Stored records:

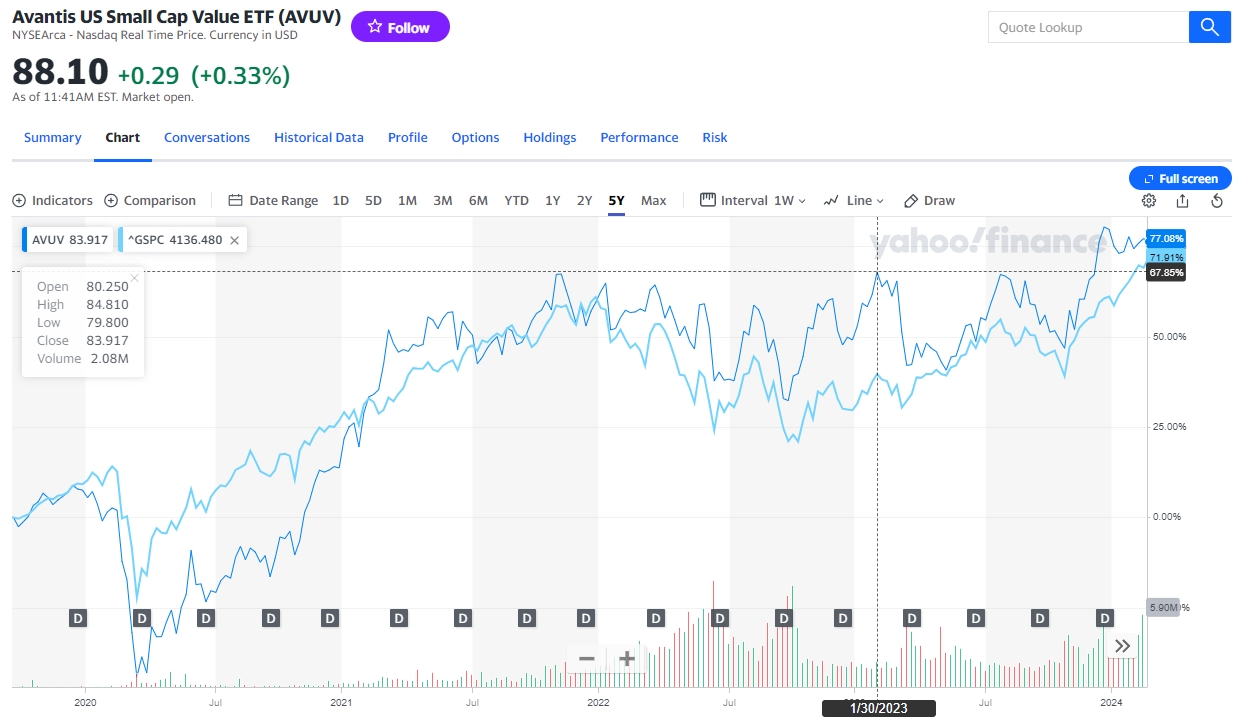1251x725 pixels.
Task: Jump to latest with double-arrow icon
Action: (x=1122, y=646)
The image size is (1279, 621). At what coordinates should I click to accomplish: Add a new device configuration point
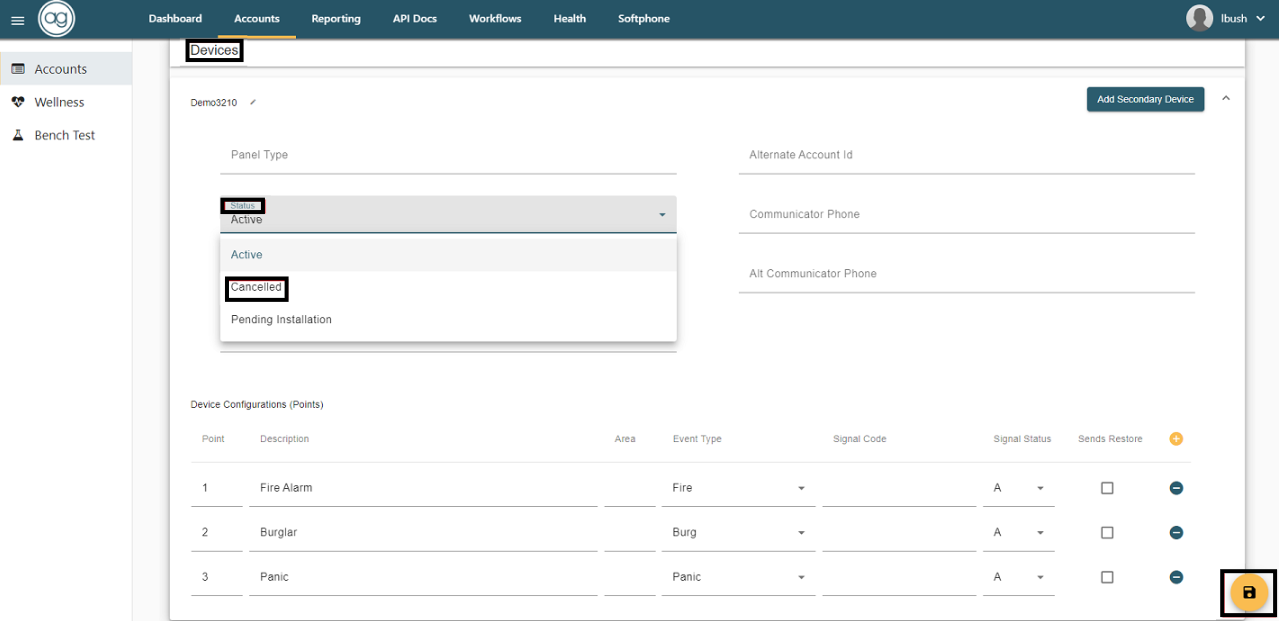pyautogui.click(x=1176, y=439)
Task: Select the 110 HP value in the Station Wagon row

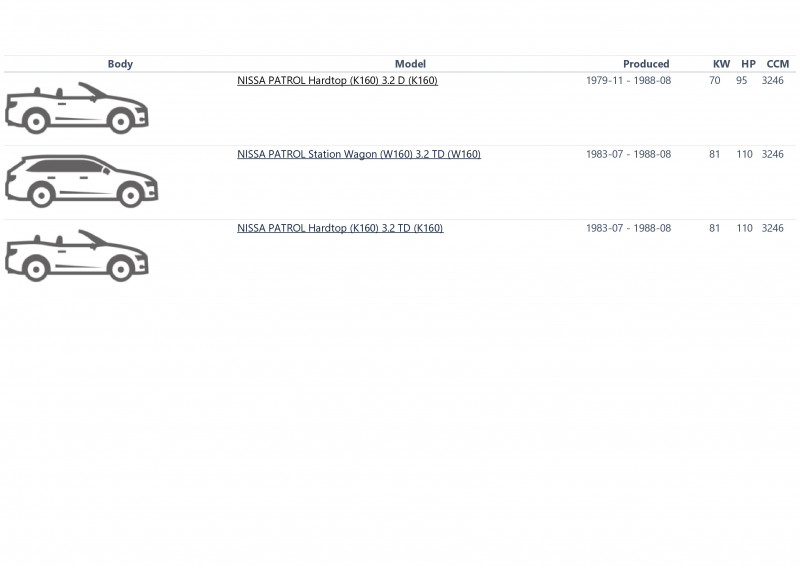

### EXERCISE DESCRIPTION
Beginning with the line that contains "The image size", output every line down to the last line of the entries above exactly as written, apart from the pictures.

### EXERCISE ANSWER
The image size is (1279, 621). At what coordinates should I click to accomplish: Add a new device configuration point
pyautogui.click(x=1176, y=439)
Task: Select the 110 HP value in the Station Wagon row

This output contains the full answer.